Titelbild des iga.Wegweisers Apps, Blogs und Co.: Viele bunte Plastikfiguren stehen auf einer Tafel und sind über Striche auf Tafelkreide miteinander verbunden. Sie bilden ein soziales Netzwerk.
Foto: Fotolia, Anson

Web 2.0-Anwendungen wie Apps, soziale Netzwerke, Blogs und Chats können Maßnahmen der Betrieblichen Gesundheitsförderung (BGF) unterstützen. Von der Laufgruppe bis zur Ernährungsberatung, vom Stresspräventionskurs bis zur Sicherheitsunterweisung – alles ist auch virtuell und interaktiv oder schlicht einfacher und schneller umsetzbar.

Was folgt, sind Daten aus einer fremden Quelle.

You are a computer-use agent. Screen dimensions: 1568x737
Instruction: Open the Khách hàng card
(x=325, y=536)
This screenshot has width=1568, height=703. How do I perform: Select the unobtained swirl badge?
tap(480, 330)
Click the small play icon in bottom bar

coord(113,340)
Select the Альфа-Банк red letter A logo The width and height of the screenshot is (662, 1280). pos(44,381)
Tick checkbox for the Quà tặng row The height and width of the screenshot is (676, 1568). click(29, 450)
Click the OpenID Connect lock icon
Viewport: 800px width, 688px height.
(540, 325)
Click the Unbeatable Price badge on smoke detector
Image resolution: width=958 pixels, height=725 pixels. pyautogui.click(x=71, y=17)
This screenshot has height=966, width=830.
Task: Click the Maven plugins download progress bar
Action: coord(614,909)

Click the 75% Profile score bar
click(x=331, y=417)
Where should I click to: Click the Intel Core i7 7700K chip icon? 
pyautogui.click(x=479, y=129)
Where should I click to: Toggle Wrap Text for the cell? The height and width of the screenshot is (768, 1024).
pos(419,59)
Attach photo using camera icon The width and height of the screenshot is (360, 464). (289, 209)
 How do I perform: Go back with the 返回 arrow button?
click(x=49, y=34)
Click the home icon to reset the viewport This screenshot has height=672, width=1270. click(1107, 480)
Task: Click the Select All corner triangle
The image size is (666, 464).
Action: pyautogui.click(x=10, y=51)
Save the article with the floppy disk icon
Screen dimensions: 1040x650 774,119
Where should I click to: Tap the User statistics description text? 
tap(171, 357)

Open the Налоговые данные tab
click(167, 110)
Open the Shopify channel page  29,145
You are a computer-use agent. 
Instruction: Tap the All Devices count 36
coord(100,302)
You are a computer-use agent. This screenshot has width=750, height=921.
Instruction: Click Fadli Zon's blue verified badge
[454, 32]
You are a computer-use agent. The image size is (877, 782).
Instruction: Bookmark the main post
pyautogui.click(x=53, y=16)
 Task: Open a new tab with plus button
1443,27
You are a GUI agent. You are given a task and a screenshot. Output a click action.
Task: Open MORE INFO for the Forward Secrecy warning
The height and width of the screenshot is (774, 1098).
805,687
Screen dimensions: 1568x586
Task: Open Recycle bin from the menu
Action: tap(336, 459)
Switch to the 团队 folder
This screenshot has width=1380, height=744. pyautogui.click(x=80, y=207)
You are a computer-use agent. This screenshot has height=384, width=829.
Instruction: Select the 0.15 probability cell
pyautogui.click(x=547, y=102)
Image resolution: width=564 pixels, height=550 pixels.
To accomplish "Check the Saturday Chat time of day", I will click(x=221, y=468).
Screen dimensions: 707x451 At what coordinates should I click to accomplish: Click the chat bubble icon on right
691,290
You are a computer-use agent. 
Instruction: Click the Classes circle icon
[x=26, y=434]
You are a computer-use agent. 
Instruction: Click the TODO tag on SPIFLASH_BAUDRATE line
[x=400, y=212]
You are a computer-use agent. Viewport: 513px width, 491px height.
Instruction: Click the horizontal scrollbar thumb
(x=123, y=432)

Doch wie verbreitet sind Web 2.0-Anwendungen in deutschen Unternehmen aktuell und wofür werden diese Anwendungen eingesetzt? Hierzu befragte iga im Jahr 2015 etwa 300 betriebliche Akteure. Knapp zwei Drittel der befragten Unternehmen nutzten bereits Web-2.0-Anwendungen oder planten die Einführung. Soziale Netzwerke wie Facebook und Xing waren dabei am weitesten verbreitet. Es gibt jedoch auch Fallstricke und Risiken. Der Wegweiser fasst die Befragungsergebnisse zusammen und gibt Tipps und Empfehlungen für Unternehmen, die Web 2.0 in die betrieblichen Strategien zur Gesundheitsförderung integrieren möchten.